The stinging pain of the slice quickly faded. But when she didn’t shift
immediately, Agent Smith took another swipe across her hand, making her cry out again.
“You sick fuck!” The pain faded quickly again—she’d always healed super fast from her scrapes and sprains as a child. She knew it was a shifter trait, so she had kept it hidden from her father. But even at a young age, she knew it was unusual.
Agent Smith had this twisted look on his face. “Don’t talk dirty to me, Ms. Krepky.” He snorted at his own joke, but it sent even more chills through her. He retrieved the cloth to wipe the scalpel again and swiped roughly at her hand to clear away the blood.
Then he stared at the back of her hand.
Grace knew the cuts would be gone by now, probably leaving behind faint white lines like they usually did.
A frown slowly morphed his face from the sick, twisted look of enjoyment to one so intense it freaked her out even more. Then he slammed her hand down flat to the gurney and dove into it with the scalpel.
The pain was insane… like he was cutting off her hand! A scream ripped her throat.
He pulled back, holding the bloody scalpel aloft.
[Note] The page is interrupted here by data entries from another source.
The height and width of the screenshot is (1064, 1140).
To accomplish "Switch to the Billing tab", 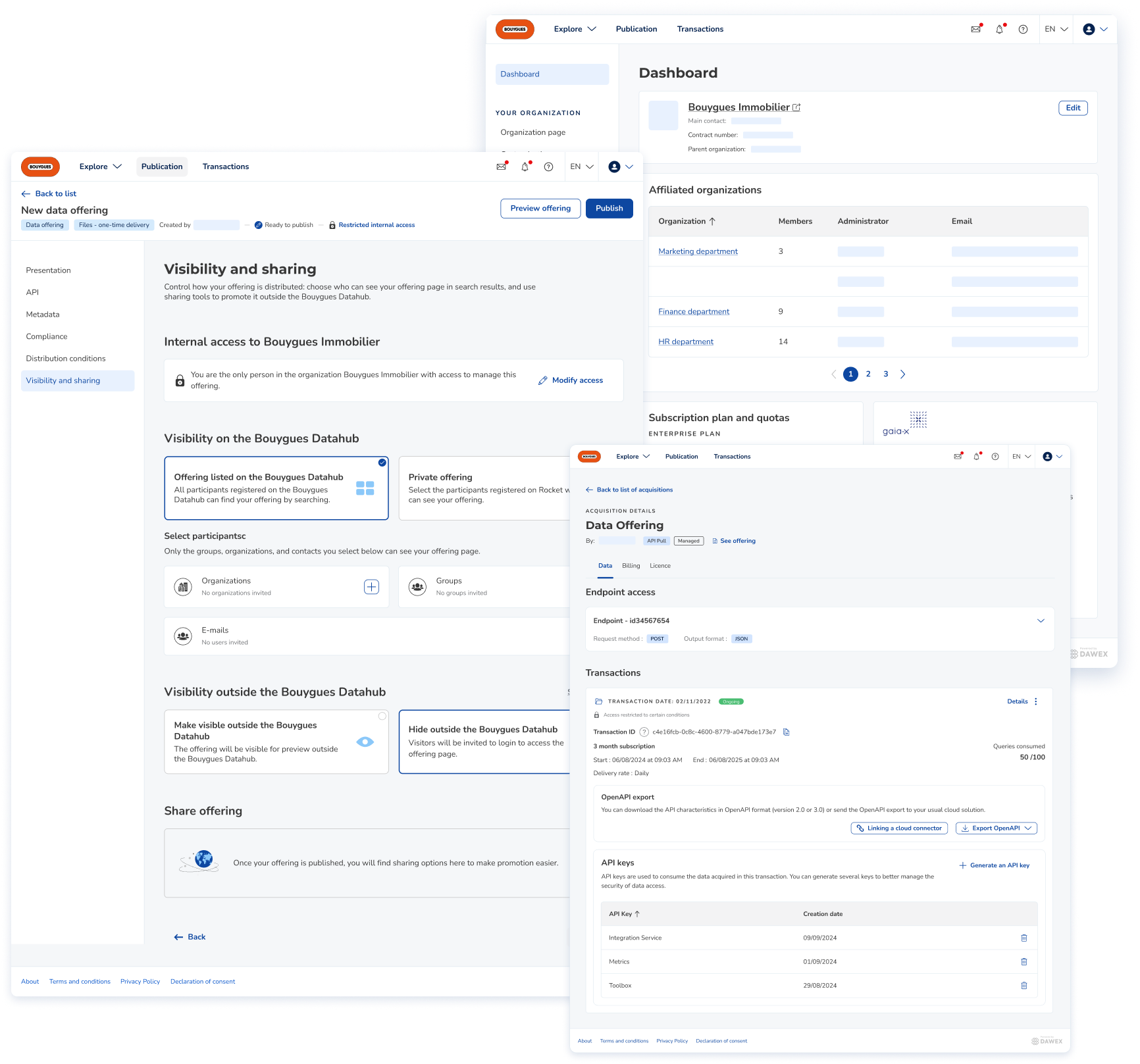I will [631, 566].
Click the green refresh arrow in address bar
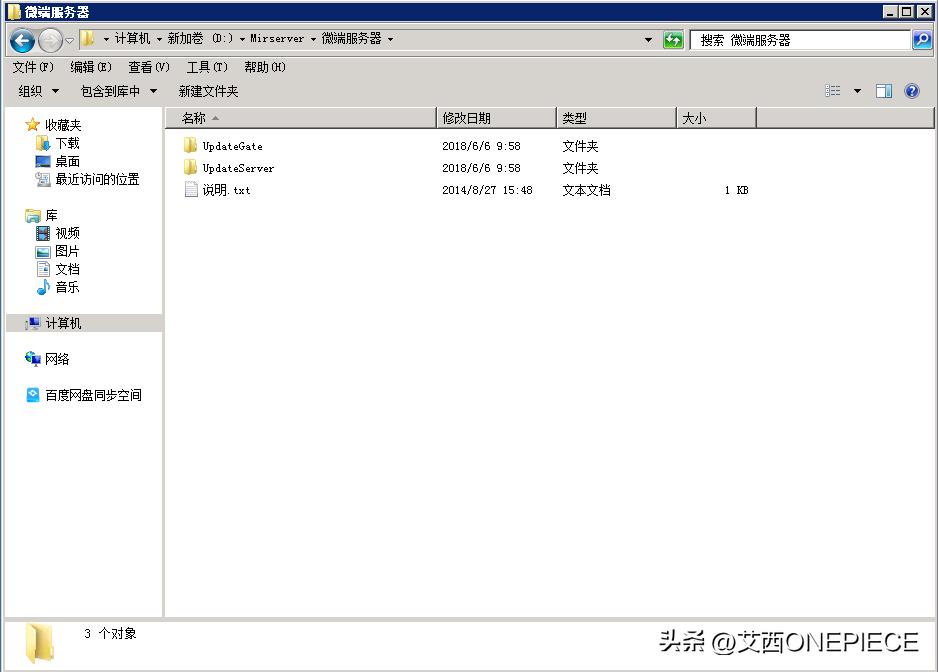Viewport: 938px width, 672px height. 673,40
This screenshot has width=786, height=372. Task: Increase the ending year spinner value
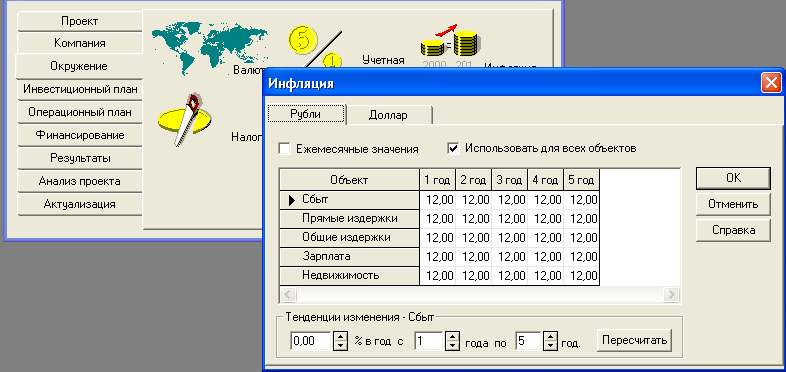[x=550, y=337]
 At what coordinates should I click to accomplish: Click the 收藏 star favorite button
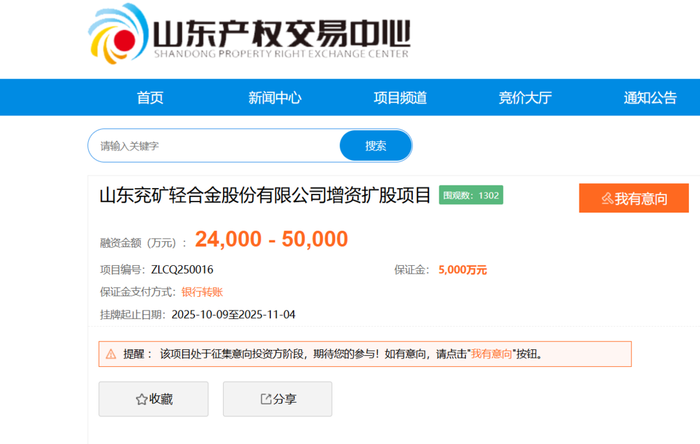click(x=153, y=399)
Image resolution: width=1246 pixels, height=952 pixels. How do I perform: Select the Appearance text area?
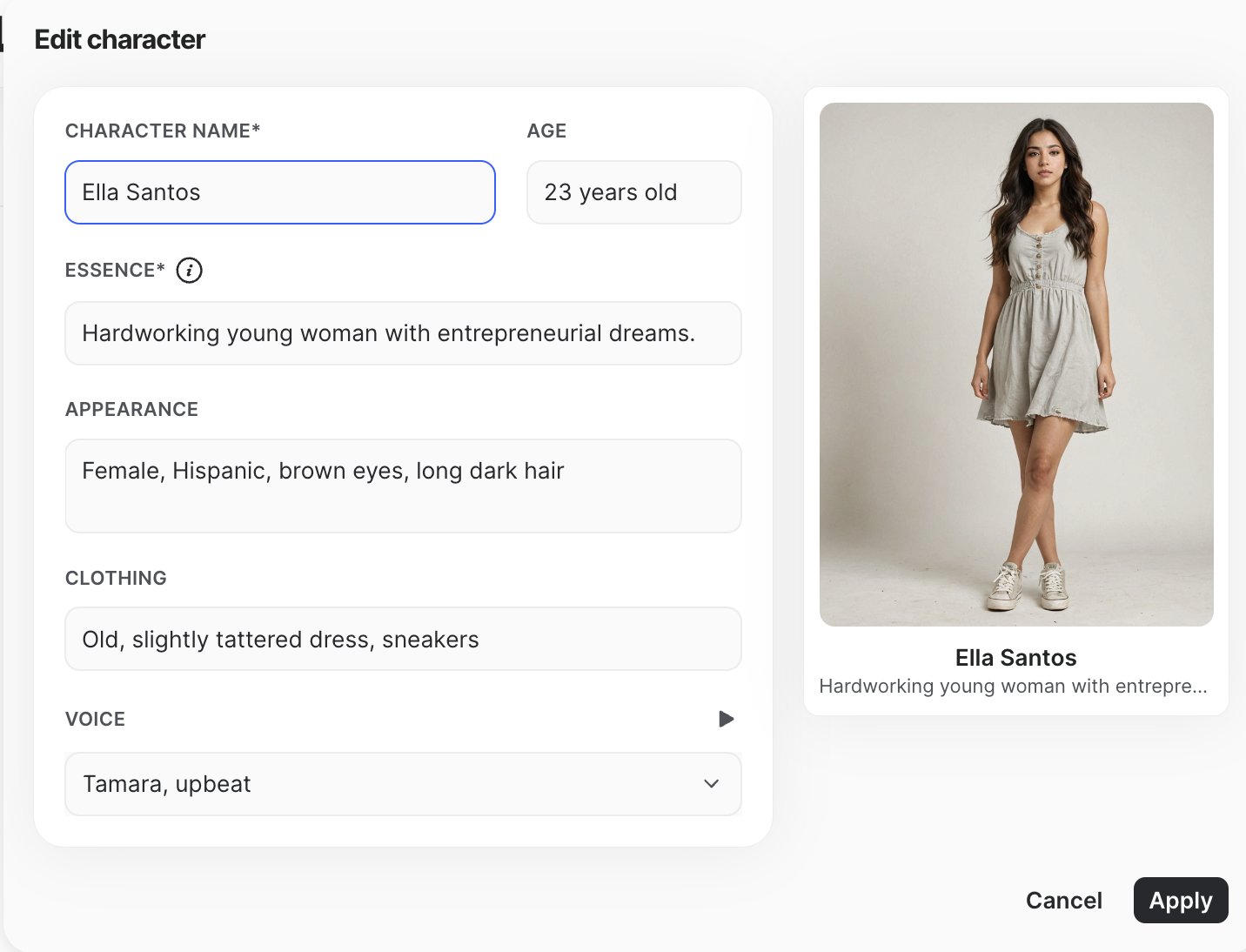click(x=403, y=486)
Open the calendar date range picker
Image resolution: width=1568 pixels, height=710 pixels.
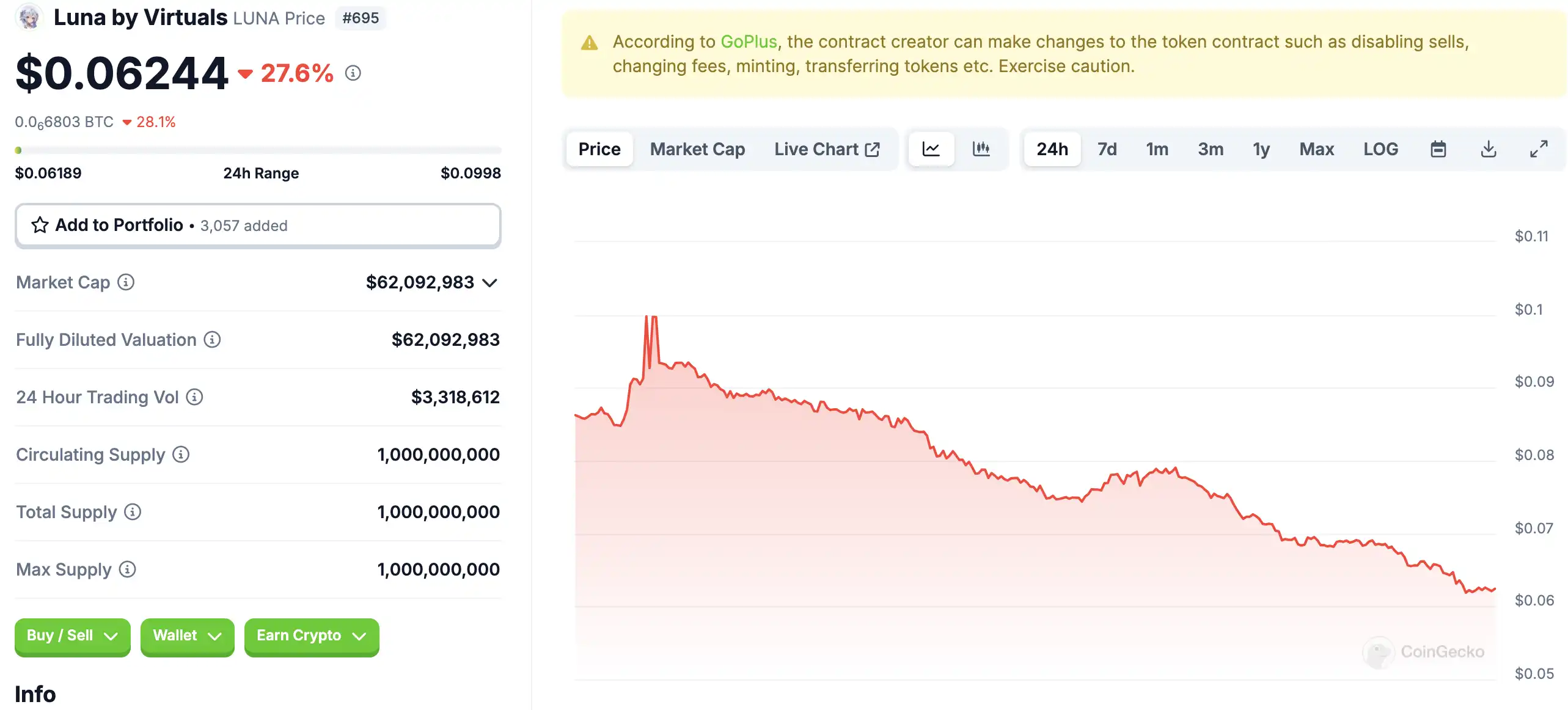(x=1438, y=149)
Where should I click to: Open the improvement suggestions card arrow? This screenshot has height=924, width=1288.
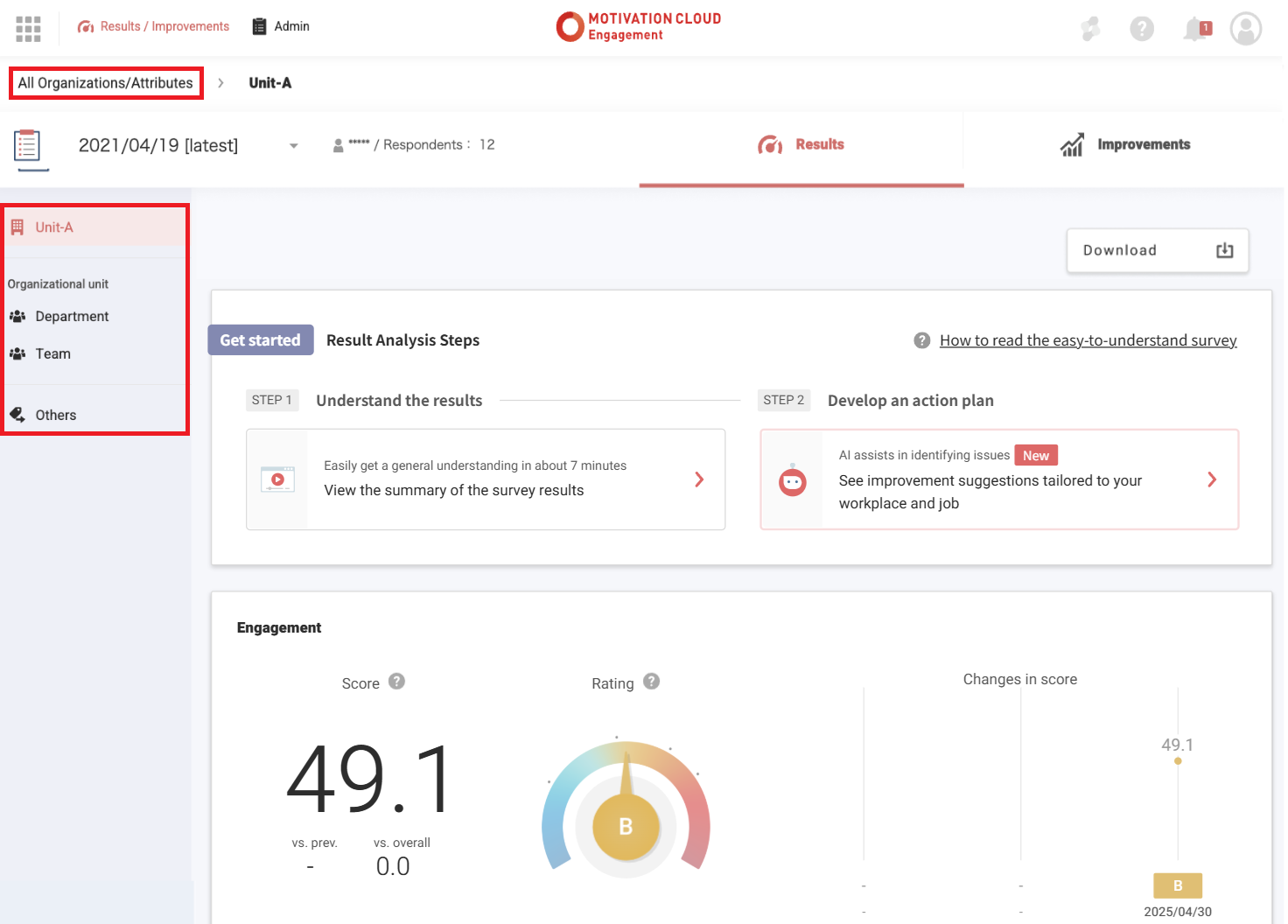click(x=1211, y=480)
Shaking with horror, she lifted her head to look—massive amounts of blood gushed up to obscure most of her hand, but the bone and fleshy stubs of muscle were sticking out. Her stomach lurched at the sight. But as she watched, the muscles writhed like snakes, stitching themselves back together. The rest was lost under a coating of blood.
Agent Smith stared open-mouthed at her hand. Then he grabbed the cloth again and roughly scrubbed away the blood. It hurt a little because she was still healing, but by the time he wiped the blood away, she could tell without looking that it was fixed.
The horror on his face would’ve been gratifying, except he still held the bloody scalpel aloft, and that sent lightning strikes of terror through her body.
“Extraordinary,” he whispered, still staring at her now-healed hand. He slowly dragged his gaze up to hers. “You heal very quickly, Ms. Krepky.”